» **Instrucción de trabajo A**
Transcribe sin cambios el fragmento del texto sobre Megan Fox que empieza con las palabras "2. Hablando de" y termina con "Barbara Streisand, ¿no?".
» **Instrucción de trabajo B**
Según el texto sobre Megan Fox, ¿quién dirigió la película "Transformers"?
» **Instrucción de trabajo C**
Indica si cada una de estas afirmaciones concuerda con el texto sobre Megan Fox y cita las palabras que lo deciden: (i) Megan Fox tiene veintiún años. (ii) Los autores nunca pensaron en dedicar el artículo de esta semana a Natalie Portman. (iii) Natalie Portman se ha emparejado con Devendra Banhart.

» **Texto proporcionado**
□ □ □ □ □ □ □

Pensábamos hacer esta semana a Natalie Portman, pero al habernos enterado de que la niña ha perdido toda su credibilidad emparejándose con el cantante folk y piojoso Devendra Banhart, hemos optado por ir a una baza segura y mucho más jamona. Definitivamente, nos pone más Megan Fox.
1. Veintiún añitos tiene la criatura. Vale, está a punto de hacer veintidós, pero lo primero que no nos pone de la chica de “Transformers” es la edad yogur en la que se encuentra. Diríase que acaba de caerse del nido, y dentro de nada estará en plena edad legal. Morbazo, oigan.
2. Hablando de “Transformers”. Qué duda cabe de que lo más espectacular de la película de robots que se transforman en camiones dirigida por Michael Bay no son ni los efectos especiales ni las persecuciones, sino los planos en los que Megan aparece luciendo cacha y culo. Sale tan espectacular que ella misma bien pudiera ser un efecto especial.
3. Pero no lo es. Todo lo que lleva Megan Fox encima, su carrocería –siguiendo con el símil automovilístico, que no se nos ofenda nadie– es de verdad. Tiene uno de los cuerpos más jugosos que han aparecido recientemente en el cine comercial. Algunos detractores le critican que consiguiera el papel de “Transformers” por su cuerpo. Igual preferían a Barbara Streisand, ¿no?

□ □ □ □ □ □ □

Datos almacenados
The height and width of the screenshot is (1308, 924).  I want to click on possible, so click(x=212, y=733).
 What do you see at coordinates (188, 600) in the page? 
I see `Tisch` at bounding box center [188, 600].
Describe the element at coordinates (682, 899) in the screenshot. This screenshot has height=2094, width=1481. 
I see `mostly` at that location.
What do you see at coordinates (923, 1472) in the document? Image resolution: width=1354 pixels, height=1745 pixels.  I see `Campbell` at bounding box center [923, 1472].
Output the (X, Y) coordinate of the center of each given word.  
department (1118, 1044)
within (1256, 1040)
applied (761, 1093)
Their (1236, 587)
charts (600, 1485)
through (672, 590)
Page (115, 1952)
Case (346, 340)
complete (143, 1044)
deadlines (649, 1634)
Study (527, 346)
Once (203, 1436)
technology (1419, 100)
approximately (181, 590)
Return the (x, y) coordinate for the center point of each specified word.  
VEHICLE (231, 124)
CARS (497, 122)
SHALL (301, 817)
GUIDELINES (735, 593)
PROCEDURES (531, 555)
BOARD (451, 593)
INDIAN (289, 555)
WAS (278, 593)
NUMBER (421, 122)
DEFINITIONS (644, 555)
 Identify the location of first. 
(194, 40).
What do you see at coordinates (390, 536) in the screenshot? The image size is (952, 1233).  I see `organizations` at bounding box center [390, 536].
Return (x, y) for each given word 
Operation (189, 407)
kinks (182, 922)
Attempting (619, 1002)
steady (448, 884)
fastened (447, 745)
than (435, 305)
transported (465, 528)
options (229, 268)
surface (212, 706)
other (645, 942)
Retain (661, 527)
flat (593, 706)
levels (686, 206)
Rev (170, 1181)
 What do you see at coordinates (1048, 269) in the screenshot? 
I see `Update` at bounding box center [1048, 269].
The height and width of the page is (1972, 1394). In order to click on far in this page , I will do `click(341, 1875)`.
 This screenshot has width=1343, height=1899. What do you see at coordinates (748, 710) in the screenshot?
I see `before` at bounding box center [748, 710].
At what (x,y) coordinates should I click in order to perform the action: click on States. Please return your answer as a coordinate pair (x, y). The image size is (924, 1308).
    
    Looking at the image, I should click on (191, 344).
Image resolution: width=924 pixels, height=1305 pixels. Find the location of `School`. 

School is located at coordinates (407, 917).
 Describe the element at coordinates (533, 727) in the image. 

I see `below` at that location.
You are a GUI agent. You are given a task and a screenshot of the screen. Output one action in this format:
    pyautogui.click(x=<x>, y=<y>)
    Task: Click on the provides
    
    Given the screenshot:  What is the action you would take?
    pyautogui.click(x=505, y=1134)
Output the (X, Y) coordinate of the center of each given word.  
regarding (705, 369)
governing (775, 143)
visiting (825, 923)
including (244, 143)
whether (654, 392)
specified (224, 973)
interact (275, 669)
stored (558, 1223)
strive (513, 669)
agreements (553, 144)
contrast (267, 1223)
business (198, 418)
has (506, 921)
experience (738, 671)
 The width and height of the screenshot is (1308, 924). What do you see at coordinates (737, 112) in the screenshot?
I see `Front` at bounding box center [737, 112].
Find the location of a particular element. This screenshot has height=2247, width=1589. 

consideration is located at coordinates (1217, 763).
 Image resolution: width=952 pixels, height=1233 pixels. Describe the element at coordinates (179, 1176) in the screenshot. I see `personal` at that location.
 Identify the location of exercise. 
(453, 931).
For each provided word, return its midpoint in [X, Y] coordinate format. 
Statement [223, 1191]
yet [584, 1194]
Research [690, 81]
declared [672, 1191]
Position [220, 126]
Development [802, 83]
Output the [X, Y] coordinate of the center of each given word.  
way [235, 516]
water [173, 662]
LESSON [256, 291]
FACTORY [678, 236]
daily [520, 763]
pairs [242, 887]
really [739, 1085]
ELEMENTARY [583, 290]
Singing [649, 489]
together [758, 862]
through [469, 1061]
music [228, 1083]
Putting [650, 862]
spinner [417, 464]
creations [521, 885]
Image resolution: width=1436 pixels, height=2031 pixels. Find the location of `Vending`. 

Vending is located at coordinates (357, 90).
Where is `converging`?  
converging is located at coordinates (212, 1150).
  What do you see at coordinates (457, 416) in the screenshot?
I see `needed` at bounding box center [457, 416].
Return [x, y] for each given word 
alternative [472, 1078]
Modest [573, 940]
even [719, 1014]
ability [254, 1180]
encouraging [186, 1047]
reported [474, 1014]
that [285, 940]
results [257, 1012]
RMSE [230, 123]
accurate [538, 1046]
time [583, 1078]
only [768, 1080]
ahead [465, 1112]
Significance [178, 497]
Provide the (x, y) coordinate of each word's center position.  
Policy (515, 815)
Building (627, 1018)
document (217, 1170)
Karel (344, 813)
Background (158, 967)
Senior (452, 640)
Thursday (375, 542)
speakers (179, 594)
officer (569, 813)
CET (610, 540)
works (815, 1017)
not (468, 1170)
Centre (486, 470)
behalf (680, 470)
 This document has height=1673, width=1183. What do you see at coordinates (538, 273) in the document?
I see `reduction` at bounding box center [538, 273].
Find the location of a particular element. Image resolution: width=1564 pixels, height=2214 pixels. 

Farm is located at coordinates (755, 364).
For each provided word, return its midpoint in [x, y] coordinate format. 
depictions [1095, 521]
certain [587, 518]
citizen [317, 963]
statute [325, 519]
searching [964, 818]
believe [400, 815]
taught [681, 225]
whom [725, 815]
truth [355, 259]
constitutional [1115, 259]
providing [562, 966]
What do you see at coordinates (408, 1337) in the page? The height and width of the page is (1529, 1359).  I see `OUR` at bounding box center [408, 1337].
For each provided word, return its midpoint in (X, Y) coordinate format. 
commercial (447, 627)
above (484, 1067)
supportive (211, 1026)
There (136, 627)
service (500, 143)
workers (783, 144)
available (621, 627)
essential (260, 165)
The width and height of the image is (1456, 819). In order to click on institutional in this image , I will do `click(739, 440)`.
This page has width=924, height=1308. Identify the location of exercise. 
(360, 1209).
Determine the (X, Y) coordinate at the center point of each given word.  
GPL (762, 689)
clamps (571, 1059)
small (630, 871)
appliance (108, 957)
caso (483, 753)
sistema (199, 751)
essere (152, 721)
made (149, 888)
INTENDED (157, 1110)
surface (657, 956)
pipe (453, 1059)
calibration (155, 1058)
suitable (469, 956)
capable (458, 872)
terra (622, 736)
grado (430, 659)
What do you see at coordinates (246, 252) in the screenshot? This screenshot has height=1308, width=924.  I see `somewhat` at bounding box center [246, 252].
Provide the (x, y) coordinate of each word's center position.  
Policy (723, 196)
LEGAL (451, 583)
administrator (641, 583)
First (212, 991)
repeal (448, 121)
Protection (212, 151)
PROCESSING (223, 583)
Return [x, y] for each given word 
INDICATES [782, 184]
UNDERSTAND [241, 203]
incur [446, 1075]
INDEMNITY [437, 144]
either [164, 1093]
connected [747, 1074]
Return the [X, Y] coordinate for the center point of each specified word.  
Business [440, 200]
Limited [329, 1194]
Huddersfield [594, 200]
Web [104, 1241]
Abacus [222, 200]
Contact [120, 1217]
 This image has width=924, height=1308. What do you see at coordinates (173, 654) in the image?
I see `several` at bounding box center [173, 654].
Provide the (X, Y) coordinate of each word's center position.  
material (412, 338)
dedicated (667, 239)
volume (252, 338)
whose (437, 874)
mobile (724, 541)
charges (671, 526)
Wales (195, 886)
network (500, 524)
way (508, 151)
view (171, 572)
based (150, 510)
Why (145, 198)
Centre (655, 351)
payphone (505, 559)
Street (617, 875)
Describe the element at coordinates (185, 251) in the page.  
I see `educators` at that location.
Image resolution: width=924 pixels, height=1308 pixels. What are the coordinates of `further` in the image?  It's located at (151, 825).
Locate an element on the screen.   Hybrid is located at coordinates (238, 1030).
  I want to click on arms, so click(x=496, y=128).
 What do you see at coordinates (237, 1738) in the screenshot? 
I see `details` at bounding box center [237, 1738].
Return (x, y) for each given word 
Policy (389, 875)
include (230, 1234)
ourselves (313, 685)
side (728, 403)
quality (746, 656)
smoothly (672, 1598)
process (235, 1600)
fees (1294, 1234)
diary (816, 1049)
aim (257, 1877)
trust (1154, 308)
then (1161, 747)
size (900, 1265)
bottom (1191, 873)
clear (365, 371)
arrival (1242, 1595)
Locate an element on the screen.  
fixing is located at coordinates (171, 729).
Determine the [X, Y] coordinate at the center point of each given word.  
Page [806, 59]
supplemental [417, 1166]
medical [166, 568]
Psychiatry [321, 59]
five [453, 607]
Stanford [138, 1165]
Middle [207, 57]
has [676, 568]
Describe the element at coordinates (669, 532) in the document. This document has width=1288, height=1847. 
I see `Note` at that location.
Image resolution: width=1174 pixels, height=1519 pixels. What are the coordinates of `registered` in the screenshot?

□ □ □ □ □ □ □

» **Resultado A**
2. Hablando de “Transformers”. Qué duda cabe de que lo más espectacular de la película de robots que se transforman en camiones dirigida por Michael Bay no son ni los efectos especiales ni las persecuciones, sino los planos en los que Megan aparece luciendo cacha y culo. Sale tan espectacular que ella misma bien pudiera ser un efecto especial.
3. Pero no lo es. Todo lo que lleva Megan Fox encima, su carrocería –siguiendo con el símil automovilístico, que no se nos ofenda nadie– es de verdad. Tiene uno de los cuerpos más jugosos que han aparecido recientemente en el cine comercial. Algunos detractores le critican que consiguiera el papel de “Transformers” por su cuerpo. Igual preferían a Barbara Streisand, ¿no?

» **Resultado B**
Michael Bay.

» **Resultado C**
(i) Sí: "Veintiún añitos tiene la criatura."
(ii) No: "Pensábamos hacer esta semana a Natalie Portman".
(iii) Sí: "emparejándose con el cantante folk y piojoso Devendra Banhart".